HIV is a lent virus which is a member of the retrovirus family that causes AIDS. When first infected with the virus, mild symptoms occur. These symptoms may or may not be recognizable but includes fever, headaches, sore throat, rash and swollen lymph glands. Swollen lymph glands/nodes are often the first sign of HIV infection but the best way to know if the virus has infected the bloodstream is to get tested. These symptoms usually last about two to four weeks at the initial stage of the virus into the bloodstream and typically go away until years later as the virus multiplies and begin to destroy the immune cells further if treatment is not sought after. That’s the significant reason of being tested regularly because early detection can help a person live a healthier life with the medication that’s on the market oppose to a person who has no knowledge that their living with the disease. If no treatment for the HIV infection is received, the disease will develop into AIDS in about ten years. This is solely due to the HIV process of eating away or destroying the CD4+T cells which are specific types of white blood cells that plays an important role in helping the body fight diseases. The more CD4+T cells that are killed, the weaker the immune system becomes. The normal CD4 cell count for a healthy immune is between 500 and 1000. Once the CD4+T cells drop below a life-threatening 200 per microliter, the diagnosis of HIV becomes a diagnosis of AIDS which then is the final stage of the virus and soon becomes the fatal state of the virus.

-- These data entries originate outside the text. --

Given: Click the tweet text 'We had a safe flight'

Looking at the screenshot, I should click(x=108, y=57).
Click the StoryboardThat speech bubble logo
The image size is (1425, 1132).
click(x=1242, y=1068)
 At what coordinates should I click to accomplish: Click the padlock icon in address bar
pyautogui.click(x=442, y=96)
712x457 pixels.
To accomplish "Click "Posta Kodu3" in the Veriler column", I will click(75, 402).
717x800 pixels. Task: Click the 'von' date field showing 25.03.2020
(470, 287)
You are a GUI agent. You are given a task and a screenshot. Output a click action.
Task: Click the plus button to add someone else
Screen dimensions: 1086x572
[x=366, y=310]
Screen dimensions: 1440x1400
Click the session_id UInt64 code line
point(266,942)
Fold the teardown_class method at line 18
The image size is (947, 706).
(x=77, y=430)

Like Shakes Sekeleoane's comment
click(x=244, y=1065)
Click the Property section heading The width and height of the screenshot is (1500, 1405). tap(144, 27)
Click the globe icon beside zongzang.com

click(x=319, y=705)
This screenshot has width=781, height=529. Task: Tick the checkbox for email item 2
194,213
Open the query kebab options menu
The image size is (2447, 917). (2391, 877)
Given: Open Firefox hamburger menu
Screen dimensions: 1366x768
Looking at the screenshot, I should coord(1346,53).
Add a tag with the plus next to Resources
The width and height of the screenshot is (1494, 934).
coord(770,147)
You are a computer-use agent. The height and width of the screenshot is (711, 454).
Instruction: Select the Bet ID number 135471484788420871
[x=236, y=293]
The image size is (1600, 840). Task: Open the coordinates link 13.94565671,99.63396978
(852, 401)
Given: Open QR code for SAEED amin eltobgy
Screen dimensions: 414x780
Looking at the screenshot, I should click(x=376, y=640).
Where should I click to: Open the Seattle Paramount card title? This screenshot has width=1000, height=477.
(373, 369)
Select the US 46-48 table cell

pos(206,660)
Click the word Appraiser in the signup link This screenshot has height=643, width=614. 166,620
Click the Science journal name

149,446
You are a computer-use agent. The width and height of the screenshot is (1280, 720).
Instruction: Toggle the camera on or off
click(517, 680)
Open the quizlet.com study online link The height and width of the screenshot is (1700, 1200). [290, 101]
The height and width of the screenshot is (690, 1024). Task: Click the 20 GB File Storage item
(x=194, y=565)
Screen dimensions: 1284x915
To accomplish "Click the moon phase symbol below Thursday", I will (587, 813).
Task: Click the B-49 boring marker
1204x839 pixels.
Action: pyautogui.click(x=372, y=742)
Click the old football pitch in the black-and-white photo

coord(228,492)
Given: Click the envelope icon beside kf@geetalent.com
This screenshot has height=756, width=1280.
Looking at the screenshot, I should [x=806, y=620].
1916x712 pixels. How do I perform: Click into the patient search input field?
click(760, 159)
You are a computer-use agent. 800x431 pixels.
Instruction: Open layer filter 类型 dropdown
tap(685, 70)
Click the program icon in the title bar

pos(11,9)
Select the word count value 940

In the AIDS status of the virus, the immune system is severely damaged making the body vulnerable to what are called opportunistic diseases and certain types of cancers. Opportunistic diseases are diseases that wouldn’t normally affect a person with a healthy immune system only that of a compromised immune system presents an opportunity for the pathogen to infect. These diseases include but are not limited to Tuberculosis, fungal infections, CMV, Salmonellosis, Toxoplasmosis, Pneumonia and Candidiasis just to name a few, seeing that each case is different. As the AIDS virus begins, the symptoms are considerably noticeable ranging from chronic night sweats, severe diarrhea, persistent unexplained fatigue, skin rashes and rapid weight loss. Pneumonia is said to be the fatal stage of the AIDS virus and is when life expectancy is right around the corner.
Although there is no cure for HIV/AIDS, there are a variety of drugs that can be used in combination to help keep the virus at bay. Each of the classes of the anti-HIV drugs blocks the virus in different ways reducing the viral load to the point that it is undetectable. Preventative measures are essential to avoid being a victim of this terrible disease.